Aşağıdaki yazıyı, Yusuf Ziya AY’ın bir yazısından "Delilik ve Sanat" üzerine çarpıcı bir inceleme.

Yapılan araştırmalar, nevrotik kişiliğin sanata çevrilebildiğini, iki uçlu duygu durumu bozukluklarının sanatsal yaratıcılığın önünü açtığını, akıl hastalıklarının sanatla tedavi edilebildiğini gösteriyor.

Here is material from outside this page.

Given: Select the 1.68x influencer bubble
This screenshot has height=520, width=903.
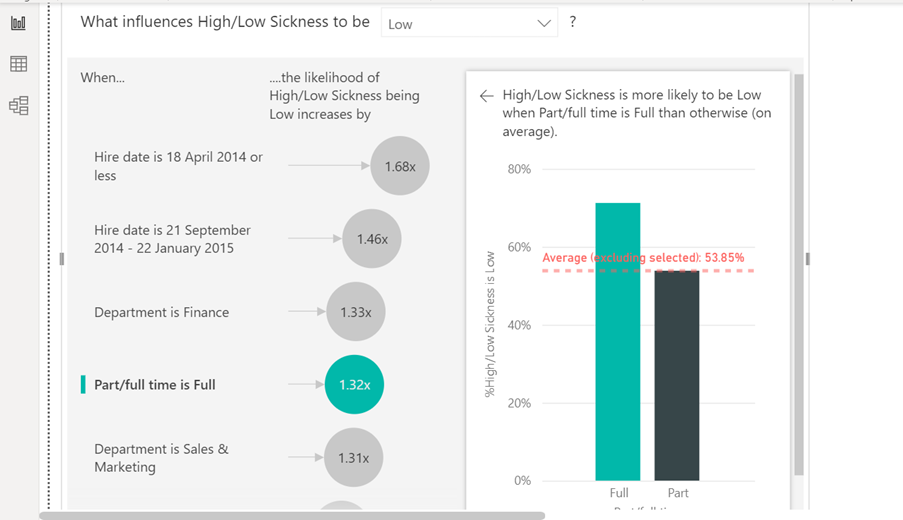Looking at the screenshot, I should click(399, 166).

Geçirdikleri depresyonlarda çektikleri dayanılmaz acılarını ölümsüz resimlerine yansıtan Van Gogh ve Munch. Çağının kaos dolu altüst oluşlarında, insanın coşkun öz varlığını bilinçdışında ve akıldışında arayan Dali ve gerçek üstücüler.

Ruhsal bozukluklar ya da akıl hastalıkları, sanatsal yaratıcılığı kışkırtıyor mu? Bilinçdışında olup bitenler, sanatsal yaratma sürecinin kaynağı mı? Farklı bilinç düzeyleriyle algının kapılarını ardına kadar açıp, eserleriyle gerçekliği ve düşleri bize de algılatan sanatçı ve onun aykırı kişiliği... Bu aykırı kişilik hiçlikle yüzleşerek mi sanatı yaratıyor? Yapılan araştırmalar, nevrotik kişiliğin sanata çevrilebildiğini, iki uçlu duygu durumu bozukluklarının sanatsal yaratıcılığın önünü açtığını, akıl hastalıklarının sanatla tedavi edilebildiğini gösteriyor.

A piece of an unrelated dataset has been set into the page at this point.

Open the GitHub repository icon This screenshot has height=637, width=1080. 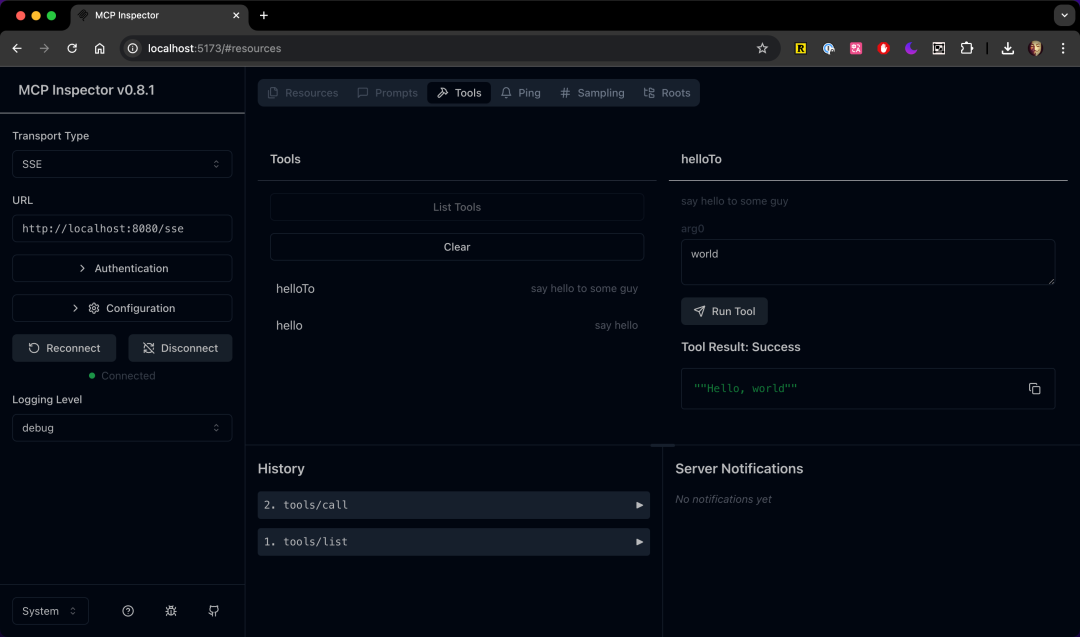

Psikiyatr Dr. Cem Mumcu'nun araştırması, bipolar duygu durum bozukluğunun, sanatsal yaratıcılığa yöneltici etkisi olduğunu gösteriyor. Birçok psikiyatr ve sanat felsefecisine göre sanatçı, çağının ötesine seslenebilen sanat eserini yaratırken bilincinden ötede aşkın duygulanımlar yaşıyor. Bu duygulanımlar, sanatçıyı algi düzeyinde hiçlikle karşılaşıp varlığını ortaya koymaya zorluyor. Sanatçının zihninde yaşadığı duygusal-düşünsel karmaşa, onu toplumun geçerli ölçütleriyle "normal"in dışına itebiliyor. "Normal" yanlısı psikolojik kuramlar, normalden niteliği gereği normalden sapan sanatçıyı hasta ilan edebiliyor.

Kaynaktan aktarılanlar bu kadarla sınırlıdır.